画像引用:AutoCAD互換のコストパフォーマンスの高いCADソフトーZWCA

「ZWCAD」は中国に本社を置くZWSOFTが開発しているソフトウェアです。

開発コストを大きく抑え、AutoCADとの互換性をより意識したCADソフトでもあります。

また、AutoCAD 2015版からなくなってしまったクラシックメニューに近いインターフェースを持ち、長年に渡ってAutoCADを使用し続けていたユーザーへのアプローチに積極的です。

実際に世界の15ヶ国語に対応し、既存AutoCADユーザーからの移行先として候補に挙がりやすいソフトウェアでしょう。

導入しやすく、柔軟性に富んだ業務を実現する高いコストパフォーマンスと、他社クラウドサービスとのコラボレーション、グローバルに展開できる多様性など、中国製品に見られる良さが随所にあります。

【永久ライセンス】

  • 「ZWCAD Std」¥88,000円(スタンドアロン版)
    ¥25,000円(アップグレード版)
  • 「ZWCAD Std」¥92,000円(スタンドアロン版)
    ¥25,000円(アップグレード版)
  • 「ZWCAD Pro」¥118,000円(スタンドアロン版)
    ¥30,000円(アップグレード版)
  • 「ZWCAD Pro」¥122,000円(スタンドアロン版)
    ¥30,000円(アップグレード版)

※ 2020年9月調べ

【CADソフト⑥】「ARES (アレス)」


画像引用:ARES JP Graebert Japan Official Home Page

「ARES (アレス)」は、2018年12月にサポートが終了した「JDraf(ジェイドラフ)」に代わるソフトウェアです。

AutoCAD互換のCADソフトを探している人ならJDrafの名前自体は耳にしたことがあるかもしれません。ARES は「DWG」のほか「JWW」「SXF」に対応し、モバイル版との連携で柔軟な設計業務をサポートします。

3Dなどのソリッドモデルの作成機能を求めなければ、個人で購入できるAutoCADライクなソフトウェアとして優秀です。

【永久ライセンス】

  • 「ARES Standard」¥48,000円(スタンドアロン版)
    ¥59,500円(ネットワーク版)
  • 「ARES Commander」¥82,000(スタンドアロン版)
    ¥102,500円(ネットワーク版)

【サブスクリプション】

  • 「ARES Standard(2年目以降)」¥10,000円(スタンドアロン版)
    ¥12,500円(ネットワーク版)
  • 「ARES Commander」¥15,000(スタンドアロン版)
    ¥18,750円(ネットワーク版)

まとめ

設計業界で未だにトップクラスのシェアを持つAutoCADですが、導入コストの高さや、度重なるバージョンアップによるユーザーインタフェースの変更といった障壁が、取得難易とその敷居を上げています。
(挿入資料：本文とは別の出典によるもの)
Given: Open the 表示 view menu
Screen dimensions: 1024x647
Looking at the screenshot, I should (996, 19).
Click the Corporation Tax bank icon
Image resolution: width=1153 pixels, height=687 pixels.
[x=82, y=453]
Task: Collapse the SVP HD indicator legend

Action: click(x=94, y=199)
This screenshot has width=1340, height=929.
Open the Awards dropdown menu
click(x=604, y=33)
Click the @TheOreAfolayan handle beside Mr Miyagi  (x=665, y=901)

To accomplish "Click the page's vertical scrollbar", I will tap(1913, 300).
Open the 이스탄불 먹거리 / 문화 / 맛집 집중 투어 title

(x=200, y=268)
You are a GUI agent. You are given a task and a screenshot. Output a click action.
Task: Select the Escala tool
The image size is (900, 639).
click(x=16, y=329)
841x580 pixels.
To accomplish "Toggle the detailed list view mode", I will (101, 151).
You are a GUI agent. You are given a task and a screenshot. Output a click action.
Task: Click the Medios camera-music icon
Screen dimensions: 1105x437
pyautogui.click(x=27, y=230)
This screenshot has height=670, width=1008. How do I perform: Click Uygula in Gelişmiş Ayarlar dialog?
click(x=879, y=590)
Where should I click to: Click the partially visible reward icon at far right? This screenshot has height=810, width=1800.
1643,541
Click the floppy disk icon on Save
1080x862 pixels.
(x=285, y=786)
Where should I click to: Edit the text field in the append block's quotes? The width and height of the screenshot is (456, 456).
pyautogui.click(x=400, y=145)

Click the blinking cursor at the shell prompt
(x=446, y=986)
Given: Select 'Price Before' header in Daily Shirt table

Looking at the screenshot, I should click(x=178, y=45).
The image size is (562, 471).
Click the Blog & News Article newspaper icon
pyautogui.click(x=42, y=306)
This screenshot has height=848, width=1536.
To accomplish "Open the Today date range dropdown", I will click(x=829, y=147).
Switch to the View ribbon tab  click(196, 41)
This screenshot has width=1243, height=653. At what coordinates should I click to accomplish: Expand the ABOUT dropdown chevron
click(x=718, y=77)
個人の方や中小企業では、”AutoCADが使いこなせない”或いは”永久ライセンスへの拘り”相対的にコスト面で優れるサブスクリプションも、昨今のエンターテインメントの影響で、少しずつ広がりを見せています。

高価なCADソフトも少しずつ手に取りやすくなり、在宅ワークの推進により、CADオペレーターの需要も波及していくと思います。

今回の記事が少しでも参考になれたのなら、これほど嬉しいことはありません。

どのソフトウェアもより導入しやすく、扱いやすくなっていくと考えています。

今一度、業務のニーズに合った製品なのか費用対効果を見直すのも良いのではないでしょうか。